[Start of Data to process]
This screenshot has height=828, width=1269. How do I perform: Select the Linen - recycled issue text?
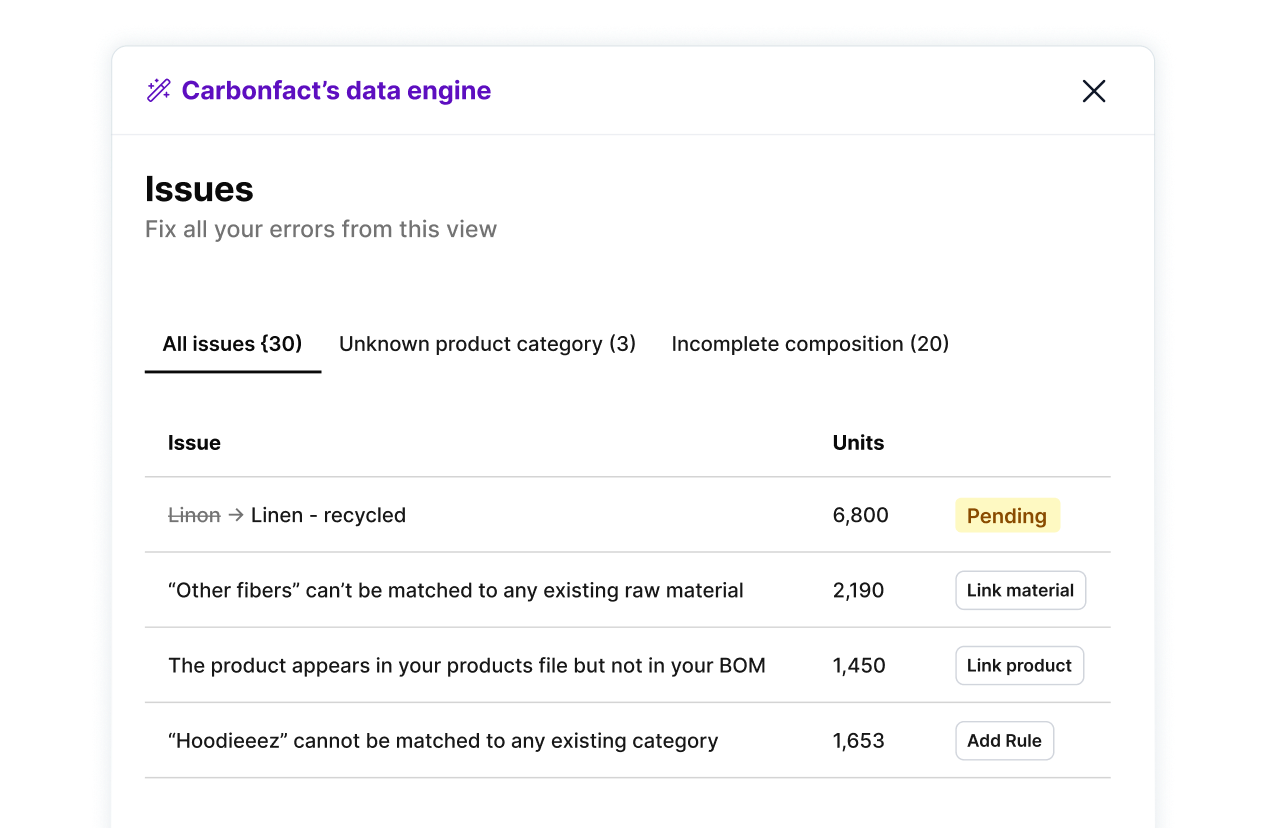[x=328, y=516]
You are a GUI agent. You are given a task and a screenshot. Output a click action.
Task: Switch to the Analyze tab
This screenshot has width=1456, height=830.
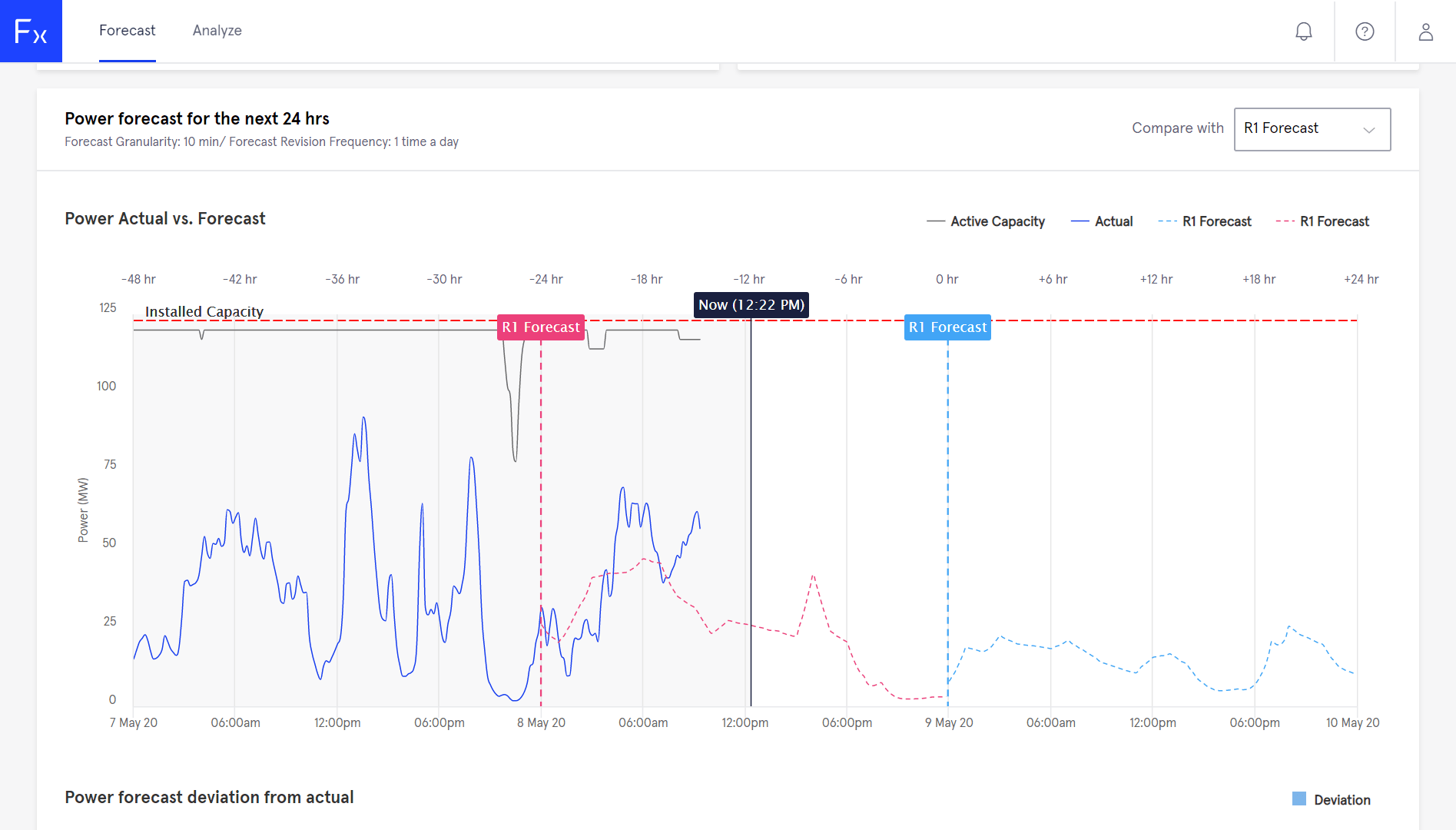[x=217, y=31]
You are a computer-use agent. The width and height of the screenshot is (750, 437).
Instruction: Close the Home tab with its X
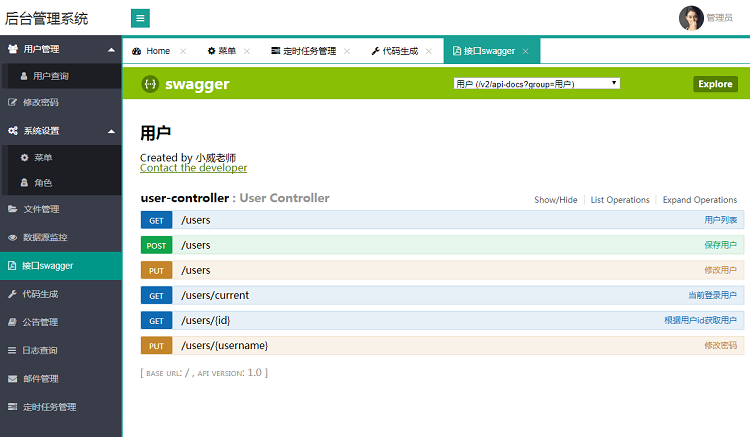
[End of Data to process]
__The task__
Rewrite the listing from the line with "You are a GUI" through the end of the listing, keeping every request line unchanged but multiplying the click coordinates in the answers by 0.2 and rounding them to whole numbers, with halves rounded up. Leave the pictures out.

__Answer to this task__
You are a GUI agent. You are given a task and a screenshot. Output a click action.
Task: Switch to the Analyze tab
This screenshot has width=1456, height=830.
[x=43, y=6]
You are a computer-use agent. The width and height of the screenshot is (750, 437).
Instruction: Close the Home tab with its X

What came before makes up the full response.